Jeannette Winkelman
This week – in coordination with the National Education Association’s annual Read Across America Day, March 2 – Points of Light and First Book are honoring volunteers who are teaching children to read. Meet Jeannette Winkelman, today’s Daily Point of Light Award winner, and nominate someone you know as a Point of Light.
Retirement didn’t sit well with Jeannette Winkelman, who taught French and English as a Second Language, or ESL, for 20 years.
“All of a sudden I had nothing to do,” says Winkelman, of Richardson, Texas. “I wasn’t ready to retire.”
Volunteering had always been a big part of her life and most of her volunteer activities had been through her church, First United Methodist Church Richardson. She felt that would be a good starting place to seek out her next role.
“Our church has a Church and Society committee that I went to and we began kicking around the idea of teaching ESL classes,” Winkelman recalls.

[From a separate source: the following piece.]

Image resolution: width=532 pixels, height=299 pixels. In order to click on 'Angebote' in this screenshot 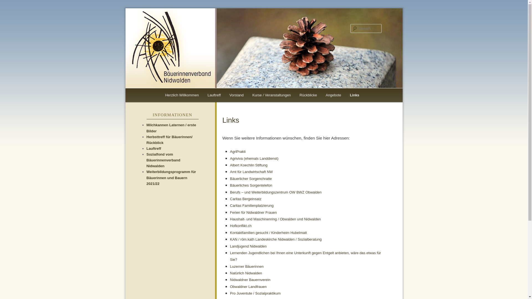, I will do `click(333, 95)`.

Members of the church passed out flyers at local restaurants and centers and soon the small church meeting room was full of students wanting to learn English. The class got so big that Winkelman and her fellow volunteers had to find a bigger space to hold their lessons.
The ESL classes moved to a nearby apartment complex in the Richardson School District, where Winkelman had taught. Moving to the apartment complex served as a catalyst for Winkelman’s church to start a new program that went beyond ESL classes and into developing and sustaining children’s reading skills.
Vacation Church School was established, taking place in June after the official school year ended. Winkelman helps to enlist mothers to organize recreational activities, refreshments and crafts – activities these women were not comfortable taking part in during the school year because of a language barrier.
“These women used to withdraw because they were uncomfortable with English,” Winkelman says. “With our Vacation Church School, they feel more comfortable and take a bigger role in their children’s education.”
Vacation Church School also spawned another new program for the church, called Read With Me. This program enlists volunteers to come and read with children during the summer to help maintain their reading skills. Volunteers work with 25 kids a day and even provides children with books they can keep.
Winkelman has helped more than 50 adults improve their English. Because she has been so faithful in teaching ESL classes and helping build programs, her church offers free English classes every year.
“I enjoy the work,” Winkelman says. “I thought that everyone in the apartment complex knew each other, but that wasn’t so. We built a community and grew into a group that cared about each other.”